**The problem**
Reproduce verbatim the part of the material that opens with the line containing "Where should I click to: Open" and closes at the end of the material, leaving out the pictures.

**Material provided**
===
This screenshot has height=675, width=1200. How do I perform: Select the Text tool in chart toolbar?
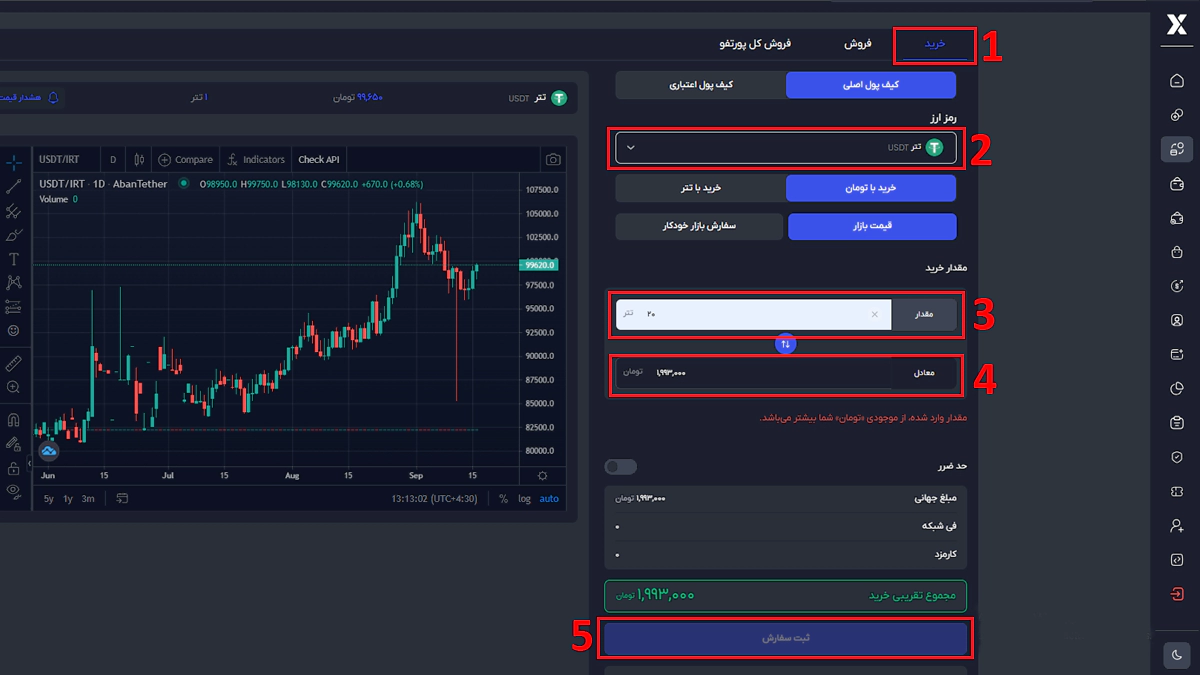click(14, 259)
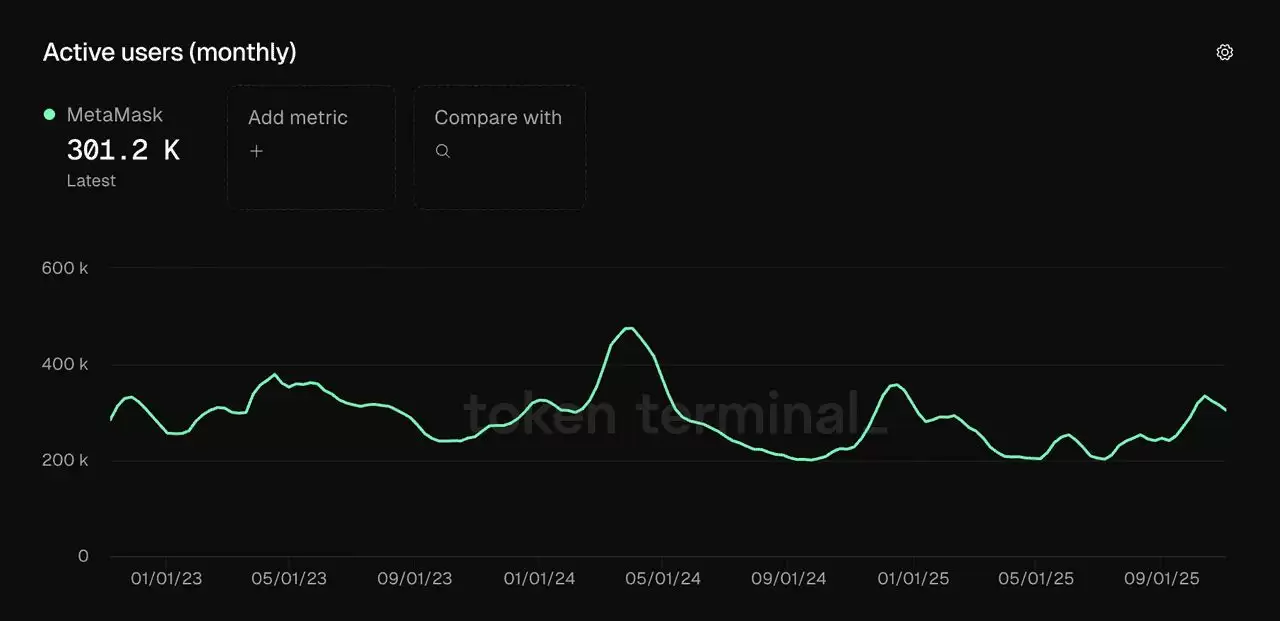This screenshot has width=1280, height=621.
Task: Click the 09/01/23 date axis label
Action: tap(415, 579)
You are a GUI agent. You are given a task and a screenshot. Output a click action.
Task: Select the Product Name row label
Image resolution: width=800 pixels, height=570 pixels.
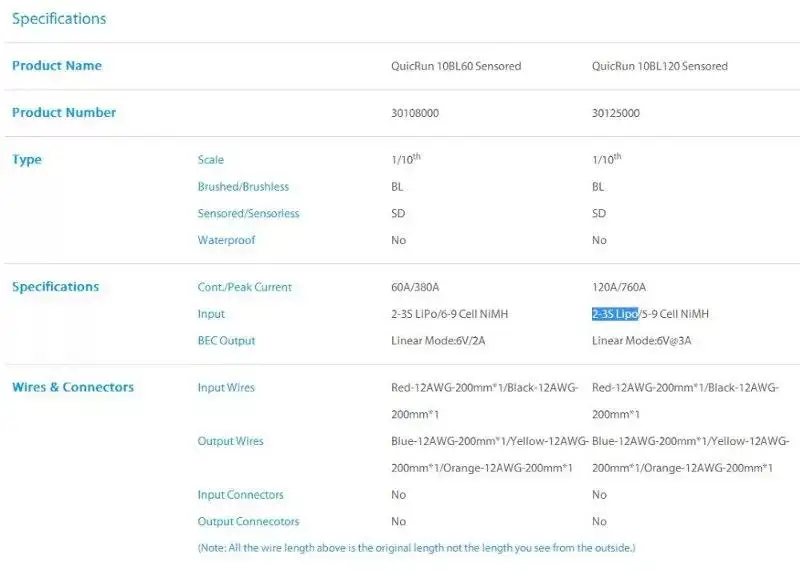coord(57,66)
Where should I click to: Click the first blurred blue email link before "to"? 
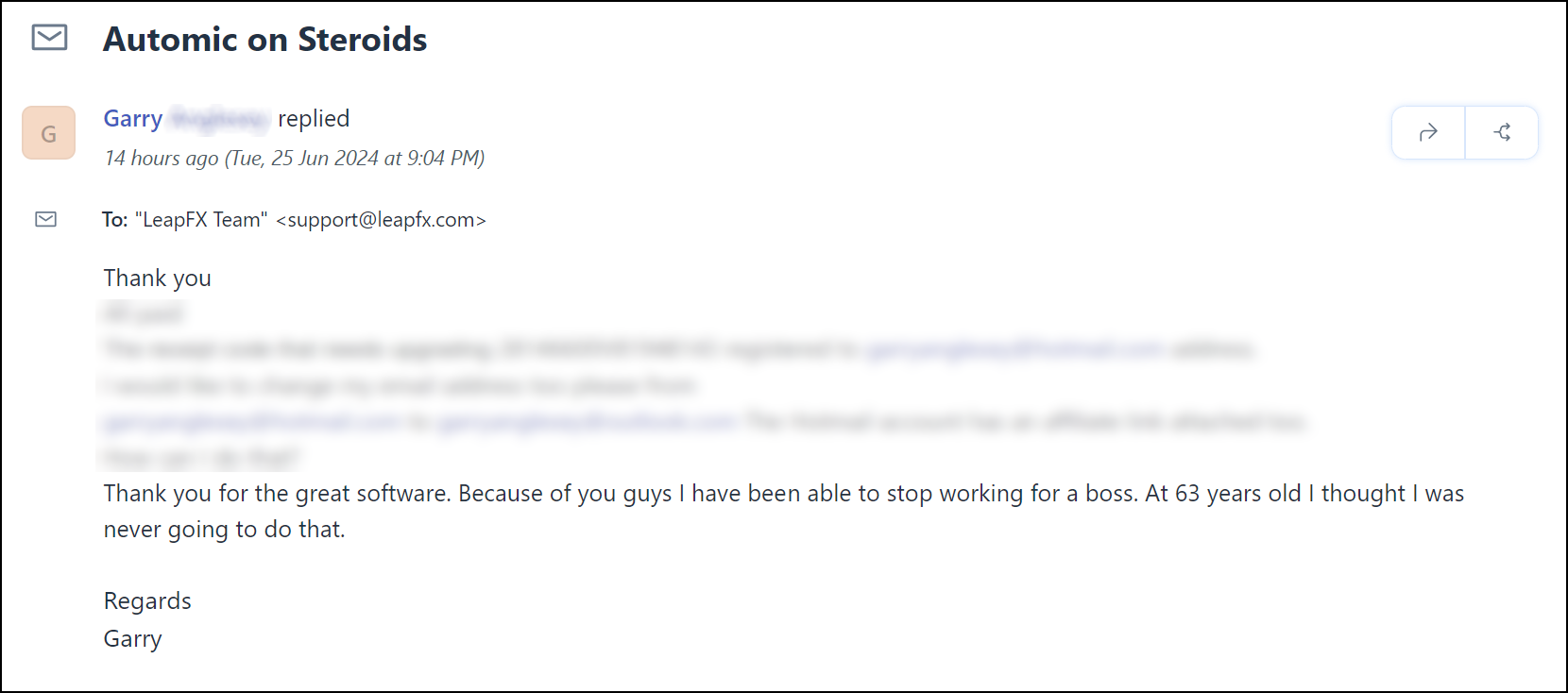251,421
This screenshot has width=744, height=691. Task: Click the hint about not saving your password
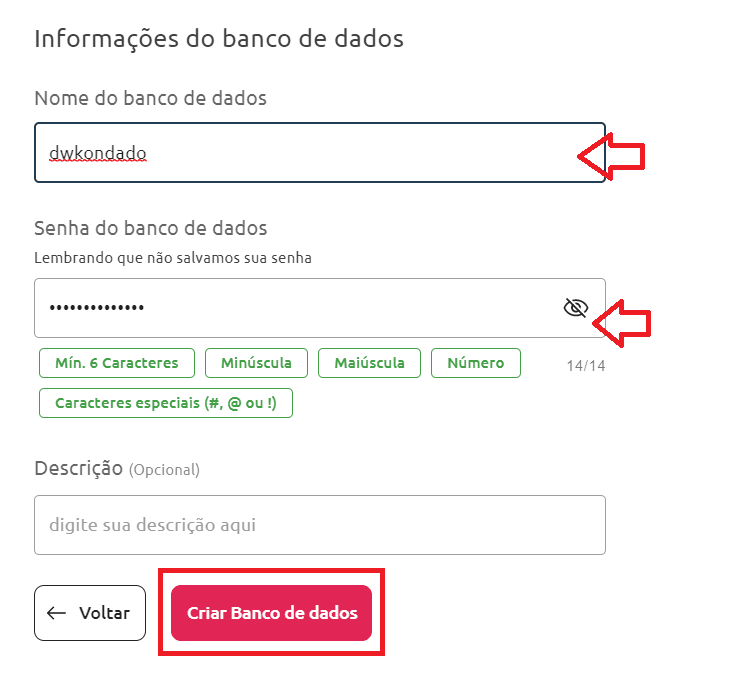pyautogui.click(x=173, y=258)
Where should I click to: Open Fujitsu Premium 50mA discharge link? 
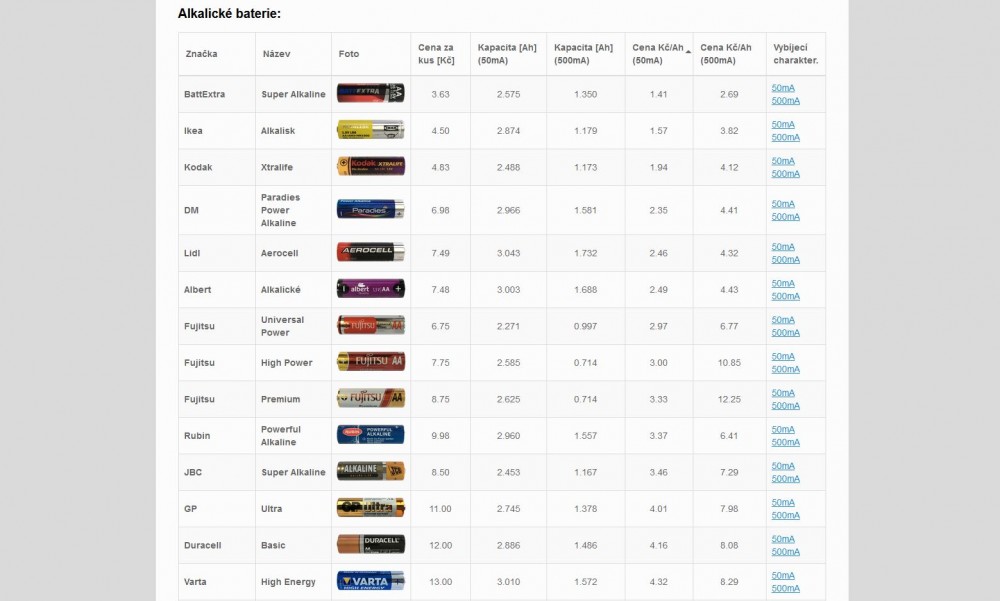783,393
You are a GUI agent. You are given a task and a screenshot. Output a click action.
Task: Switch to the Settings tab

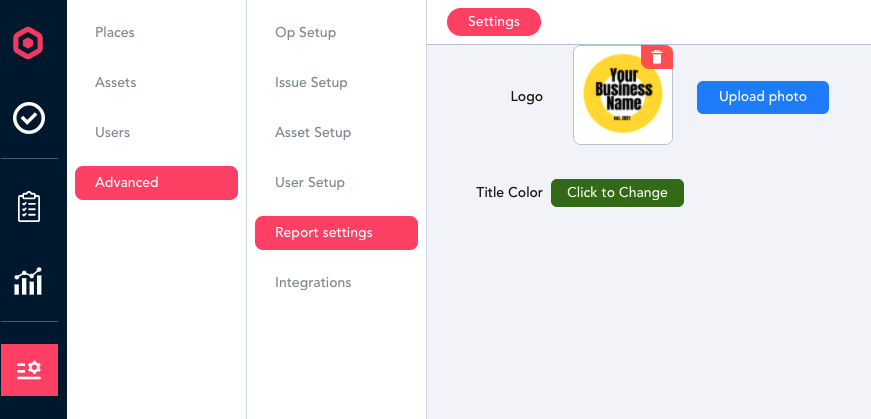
===
**Task output**
Where should I click to: Open Fujitsu Premium 50mA discharge link? 
783,393
You are a GUI agent. You are given a task and a screenshot. Output a click action.
Task: Switch to the Settings tab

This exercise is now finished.